Tous pétris de désirs, de pulsions parfois presque schizophrènes, nous n’avons d’autre choix que de vivre avec nous mêmes. Ces portraits sont ainsi une invitation au questionnement sur nos désirs superficiels, et nos volontés profondes. Qui sommes-nous ? Qui voulons-nous être ? Et comment construire la paix en nous et avec les autres ?
Les trois natures mortes représentent le temps (le sablier), les choix (la balance), et les valeurs (système morale de référence, la sphère et les chaines ). Nous sommes contraints dans le temps à faire des choix par rapport à un système de valeurs. Ce processus peut nous conduire à la paix, selon le système de valeurs que nous choisissons. De même, il peut nous conduire au conflit. C’est en cela que nous sommes responsable de notre système de valeurs.
Faire les choix justes est alors critique ! Mais quel est ce choix ? Existe-t-il réellement ? A mes yeux le seul choix possible est celui qui ne laisse pas part au regret, celui-là même qui fera de notre âme plus légère qu’une plume !
Dans ce travail la symétrie joue un rôle crucial, puisqu’il amène visuellement l’idée de balance et d’équilibre entre deux parties d’une même chose. De même la simplicité des images contraste avec la complexité des émotions qu’elles évoquent dans notre difficulté à concilier nos envies divergentes. Cela permet ainsi de faire de la place pour la paix. L’équilibre des parties et la sérénité lors des conflits sont des conditions nécessaires au processus pacifique. En d’autres termes la paix réside dans quelques chose qui n’est pas tangible, elle n’est pas exprimée en termes figuratifs ou allégoriques mais comme un ingrédient fondamental intrinsèque au travail photographique.
Par ailleurs, les visages lissés des personnages, tendent à rappeler des sculptures, tels que des bas reliefs romains ou égyptiens. En cela mon but est de dépersonnaliser les modèles, afin que l’on ne puisse lire que leurs émotions. Pas de caractères trop individuels puisqu’ils viennent perturber la lecture du visage. En effet, il ne s’agit pas d’un tel ou d’un autre mais de nous, nous tous ! La chaîne qui les lie au cou n’est là que pour rappeler notre condition humaine,
enchainés à nos besoins et nos envies.

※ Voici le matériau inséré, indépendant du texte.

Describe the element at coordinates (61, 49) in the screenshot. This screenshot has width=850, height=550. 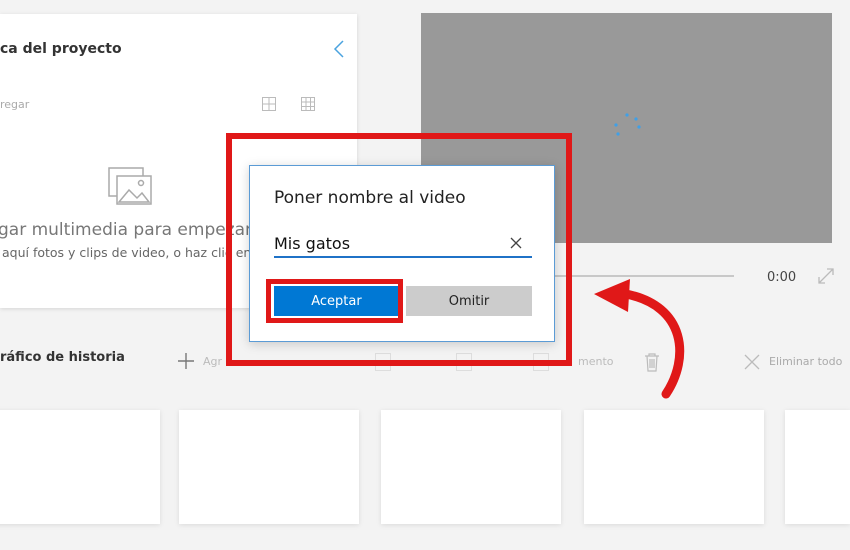
I see `project-library-title: ca del proyecto` at that location.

De même, le nombre de double-visages s’élève à sept, chiffre symbolique dans la chrétienté des sept pêchés capitaux et des sept vertus - les deux opposés axiologiques du bien et du mal.
Dans une perspective plus actuelle, ce que je cherche à véhiculer via ce travail est l’idée que nous sommes responsables non pas du déroulement de notre vie, mais du monde dans lequel nous vivons. Nous ne pouvons changer les choses qui nous affectent qu’en changeant notre mode de penser et notre mode d’agir. En revanche, nous n’avons pas le pouvoir de déterminer le déroulement de notre vie, et il faut apprendre à se détacher de cette volonté de contrôle, pour trouver une terrain d’entente avec nous mêmes. Nous ne pouvons toutefois excuser notre lâcheté face à l’injustice qui ronge les humains de tout horizon. Là, réside notre devoir d’agir et toute l’ambiguïté de l’idée de paix.